I have a new Web API built with .net Core with a custom authorization filter. I need to bypass this filter for a handful of actions but otherwise require it globally. How do I get MyAuthFilter to honor the [Microsoft.AspNetCore.Authorization] attribute on method UserController.Post?

Authorization Filter:

public class MyAuthFilter : IAuthorizationFilter {
    public void OnAuthorization(AuthorizationFilterContext context) {
        //do some auth 
    }
}

Registration of Auth filter globally in Startup.cs:

public void ConfigureServices(IServiceCollection services) {
    services.AddMvc(options => {
        options.Filters.Add(new MyAuthFilter());
    });
}

Attribute decoration on user controller:

[Route("api/[controller]")]
[Authorize] //only want anonymous on single action within controller
public class UserController { 

    [HttpPost("login")]
    [AllowAnonymous] //this is not honored - MyAuthFilter.OnAuthorization is executed
        public JObject Post([FromBody] JObject userLogin) {

        }
}

Answer 1

For anyone looking regarding .Net (Core) 5.0 this can be done by looking at the ActionDescriptors EndpointMetaData.

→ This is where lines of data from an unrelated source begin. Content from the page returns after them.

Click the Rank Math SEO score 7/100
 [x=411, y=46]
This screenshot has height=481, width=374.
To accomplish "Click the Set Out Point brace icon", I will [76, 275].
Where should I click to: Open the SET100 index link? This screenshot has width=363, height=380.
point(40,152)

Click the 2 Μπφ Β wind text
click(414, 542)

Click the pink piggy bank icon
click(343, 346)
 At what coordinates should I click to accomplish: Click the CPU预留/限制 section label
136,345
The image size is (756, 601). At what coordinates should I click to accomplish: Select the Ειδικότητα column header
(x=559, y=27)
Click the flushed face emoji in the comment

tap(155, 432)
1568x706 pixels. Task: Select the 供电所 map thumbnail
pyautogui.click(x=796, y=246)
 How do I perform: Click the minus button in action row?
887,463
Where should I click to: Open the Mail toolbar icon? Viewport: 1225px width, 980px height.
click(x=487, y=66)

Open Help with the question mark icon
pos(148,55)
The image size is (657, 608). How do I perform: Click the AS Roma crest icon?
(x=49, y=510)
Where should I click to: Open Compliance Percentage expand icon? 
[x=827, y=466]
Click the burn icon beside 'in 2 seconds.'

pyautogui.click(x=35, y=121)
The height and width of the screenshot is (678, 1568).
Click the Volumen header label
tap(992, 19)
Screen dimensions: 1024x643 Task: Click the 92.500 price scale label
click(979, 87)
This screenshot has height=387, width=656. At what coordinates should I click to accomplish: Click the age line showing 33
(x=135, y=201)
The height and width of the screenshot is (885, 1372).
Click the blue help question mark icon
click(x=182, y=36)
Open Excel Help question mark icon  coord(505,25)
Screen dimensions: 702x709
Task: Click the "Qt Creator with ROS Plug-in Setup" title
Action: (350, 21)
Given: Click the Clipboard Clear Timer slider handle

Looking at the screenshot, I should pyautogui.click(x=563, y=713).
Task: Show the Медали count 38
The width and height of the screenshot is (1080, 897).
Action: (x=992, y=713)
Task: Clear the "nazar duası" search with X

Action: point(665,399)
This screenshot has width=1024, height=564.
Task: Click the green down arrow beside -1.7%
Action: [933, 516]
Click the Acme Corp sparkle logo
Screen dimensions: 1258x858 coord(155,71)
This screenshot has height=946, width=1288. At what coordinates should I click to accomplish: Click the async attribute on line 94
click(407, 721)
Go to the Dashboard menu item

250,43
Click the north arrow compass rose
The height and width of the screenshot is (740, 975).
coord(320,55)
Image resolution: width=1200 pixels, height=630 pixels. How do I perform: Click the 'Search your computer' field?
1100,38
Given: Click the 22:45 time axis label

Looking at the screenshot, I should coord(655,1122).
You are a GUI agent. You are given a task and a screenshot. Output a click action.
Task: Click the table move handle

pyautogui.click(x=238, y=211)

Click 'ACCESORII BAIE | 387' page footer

if (context.ActionDescriptor.EndpointMetadata.OfType<AllowAnonymousAttribute>().Any())
            return;

Answer 2

The built-in AuthorizeFilter has the following lines:

// Allow Anonymous skips all authorization
if (context.Filters.Any(item => item is IAllowAnonymousFilter))
{
    return;
}

FWIW, when you're building your own implementations for these types of things, you need to be careful that your implementation accounts for everything it should. If you look at the source code for AuthorizeFilter, you'll see it does quite a bit that yours likely isn't. Often, it's better to simply derive from the built-in implementation and override as necessary, rather than attempting to implement the interface yourself.